• _Do this_: Rewrite the part of the items that opens with the line containing "Given: Click the 2025 label on time axis" and closes with the line containing "Viewport: 1080px width, 507px height." as a numbered list, leaving out any blank lines.

• _Data to process_:
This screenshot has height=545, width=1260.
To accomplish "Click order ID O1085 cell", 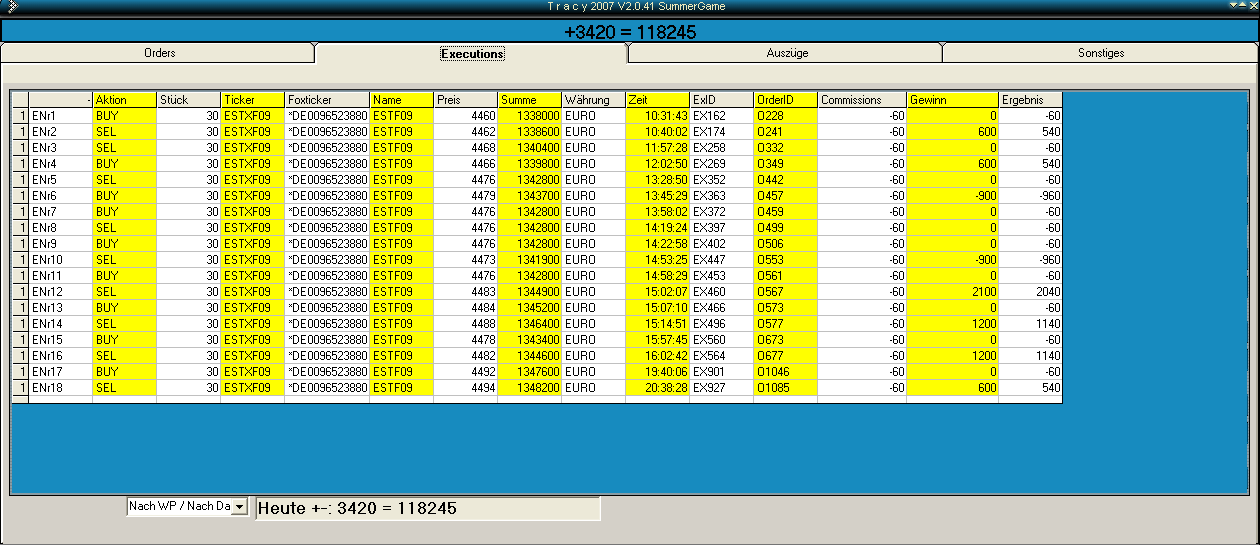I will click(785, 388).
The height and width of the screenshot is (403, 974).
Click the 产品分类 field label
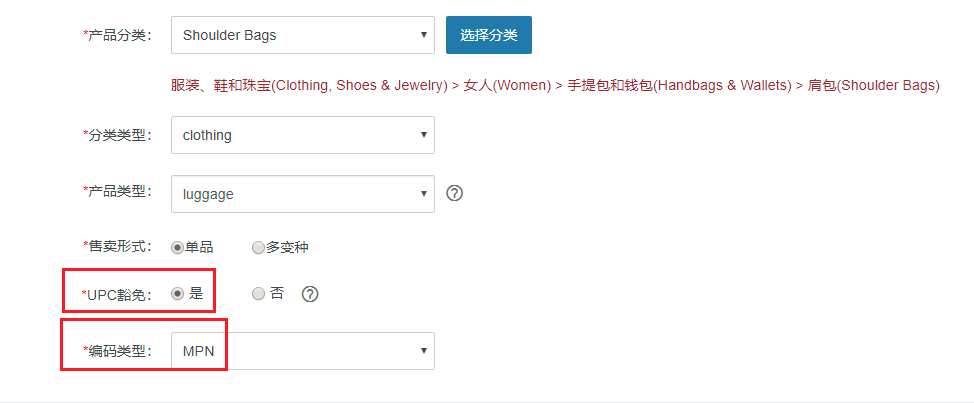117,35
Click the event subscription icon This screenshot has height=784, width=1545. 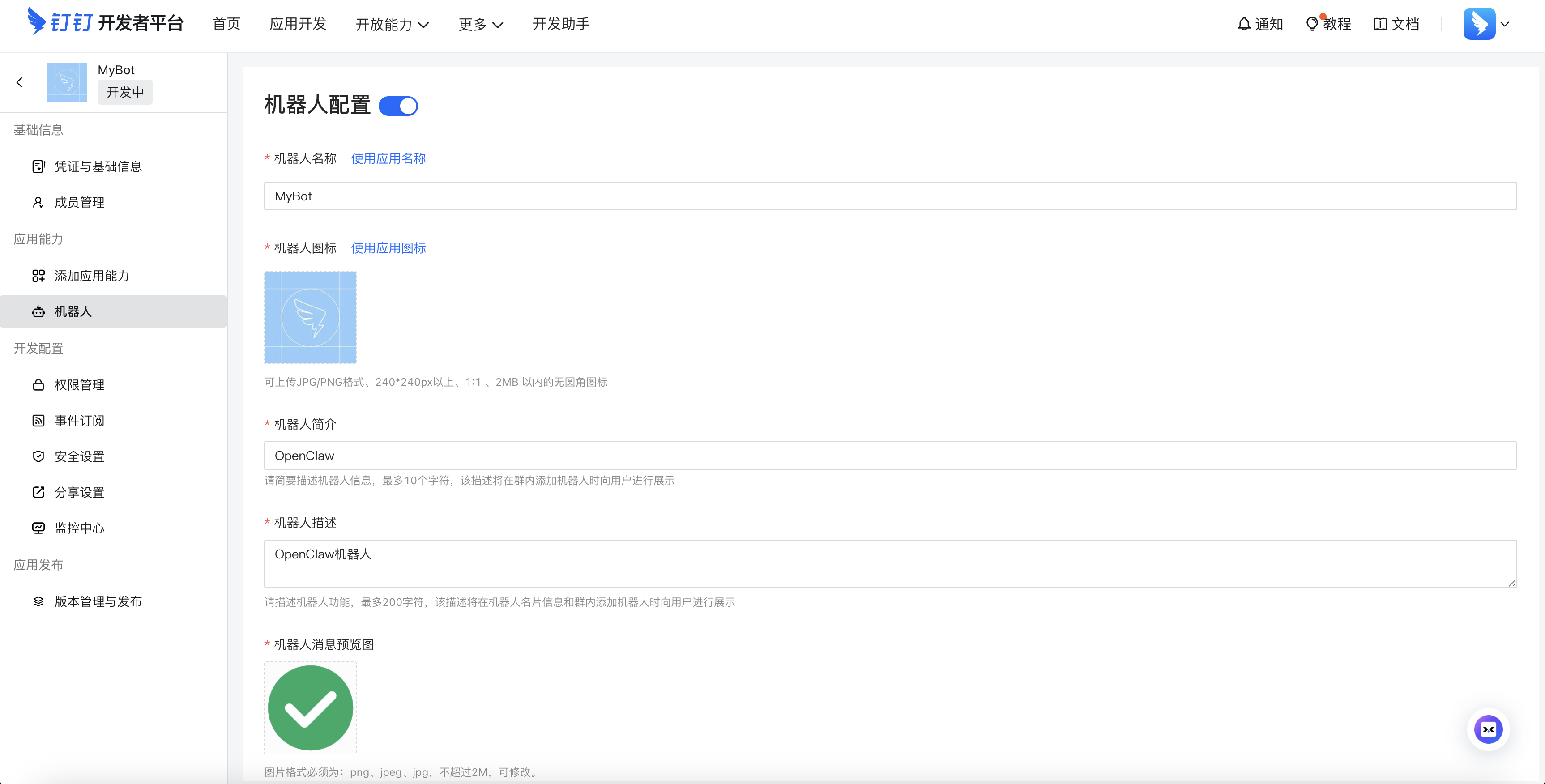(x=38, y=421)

==

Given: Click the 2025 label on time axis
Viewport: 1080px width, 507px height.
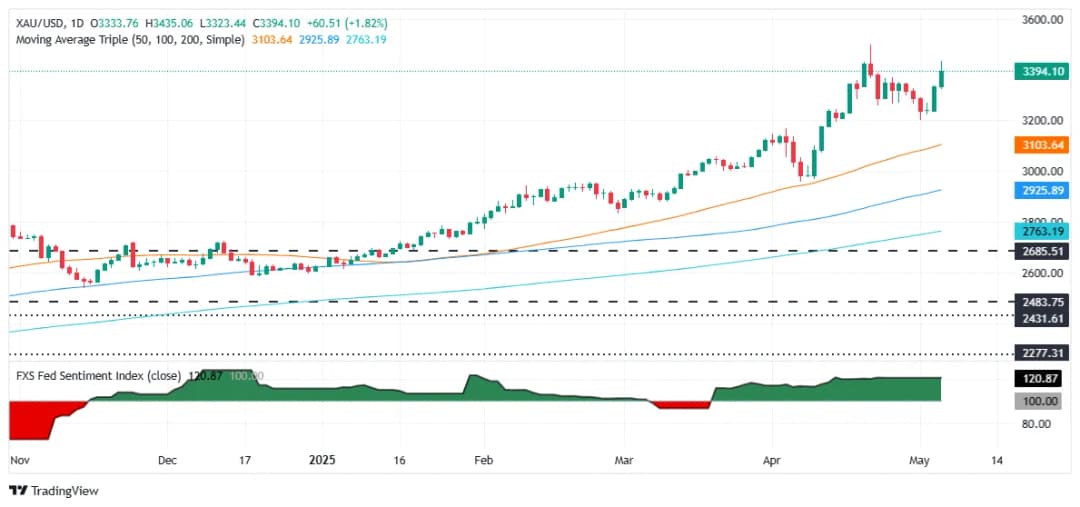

• _Reply_:
1. Given: Click the 2025 label on time axis
2. Viewport: 1080px width, 507px height.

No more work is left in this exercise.